Stimulating white adipose tissue (WAT) browning represents a promising therapeutic strategy for treating obesity and related disorders. Polydatin (PD), a natural bioactive compound, exhibits anti-inflammatory and lipid-modulating properties; however, its impact on adipocyte browning and the underlying mechanisms remain unclear. In this study, we aimed to investigate the effect and mechanism of PD on diet induced obesity (DIO) with focus on adipocyte browning. In DIO mice, the effect of PD on energy expenditure and thermogenesis was measured using metabolic monitoring instruments and cold exposure test.
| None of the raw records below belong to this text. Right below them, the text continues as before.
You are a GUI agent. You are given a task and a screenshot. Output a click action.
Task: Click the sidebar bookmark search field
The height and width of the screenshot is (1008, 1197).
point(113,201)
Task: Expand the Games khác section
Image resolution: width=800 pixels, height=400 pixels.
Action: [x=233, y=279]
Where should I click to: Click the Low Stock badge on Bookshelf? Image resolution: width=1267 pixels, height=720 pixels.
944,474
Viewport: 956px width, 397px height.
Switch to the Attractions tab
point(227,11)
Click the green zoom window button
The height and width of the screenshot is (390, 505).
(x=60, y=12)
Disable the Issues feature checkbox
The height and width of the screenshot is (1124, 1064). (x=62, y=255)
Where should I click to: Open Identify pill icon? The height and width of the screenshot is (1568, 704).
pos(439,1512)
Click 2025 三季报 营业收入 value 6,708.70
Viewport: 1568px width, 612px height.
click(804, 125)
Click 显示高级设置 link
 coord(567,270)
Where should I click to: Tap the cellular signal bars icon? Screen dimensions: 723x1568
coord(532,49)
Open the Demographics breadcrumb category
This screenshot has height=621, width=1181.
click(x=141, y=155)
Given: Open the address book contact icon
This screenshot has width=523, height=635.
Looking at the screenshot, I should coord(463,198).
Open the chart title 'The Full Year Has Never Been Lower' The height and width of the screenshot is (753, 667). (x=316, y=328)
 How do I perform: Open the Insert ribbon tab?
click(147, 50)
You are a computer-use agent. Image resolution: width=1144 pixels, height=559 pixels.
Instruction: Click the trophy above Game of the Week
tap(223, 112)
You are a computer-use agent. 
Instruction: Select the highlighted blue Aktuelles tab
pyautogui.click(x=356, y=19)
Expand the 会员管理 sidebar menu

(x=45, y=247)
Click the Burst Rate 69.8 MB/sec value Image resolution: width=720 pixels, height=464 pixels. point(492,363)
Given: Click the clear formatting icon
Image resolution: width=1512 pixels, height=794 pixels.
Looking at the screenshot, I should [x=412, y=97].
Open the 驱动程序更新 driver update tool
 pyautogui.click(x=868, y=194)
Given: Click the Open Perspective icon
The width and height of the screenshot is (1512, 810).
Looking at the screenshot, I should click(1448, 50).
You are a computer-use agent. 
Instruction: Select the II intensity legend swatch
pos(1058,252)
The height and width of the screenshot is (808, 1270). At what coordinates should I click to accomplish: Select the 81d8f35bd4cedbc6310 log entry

The morphology of adipose tissue was observed by H&E staining and transmission electron microscopy. The effect of PD on C3H10T1/2 MSCs-differentiated adipocytes was verified by ORO and Mito Tracker staining, and OCR measurement. Target identification was performed by limited proteolysis-mass spectrometry (LiP-MS). The content of fatty acids was determined using lipidomics. Gene knockdown was achieved via lentiviral transduction. PD alleviated metabolic impairment and enhanced energy expenditure via promoting inguinal WAT (iWAT) browning in DIO mice. This process, driven by coordinately upregulating UCP1 and PGC1α, enhancing mitochondrial function, and increasing energy expenditure, was critically depended on fatty acid oxidation (FAO) activation. Using Lip-MS, molecular docking, cellular thermal shift assay (CETSA) and Bio-layer interferometry (BLI), acyl-CoA dehydrogenase very long-chain (ACADVL) was identified as a direct target of PD. Crucially, Acadvl knockdown abrogated PD-driven browning and FAO activation. Activation of ACADVL via natural compounds, PD for instance, could provide promising and inexpensive strategies in the treatment of obesity and metabolic disorders.

ACADVL; adipocyte browning; fatty acid oxidation; obesity; polydatin.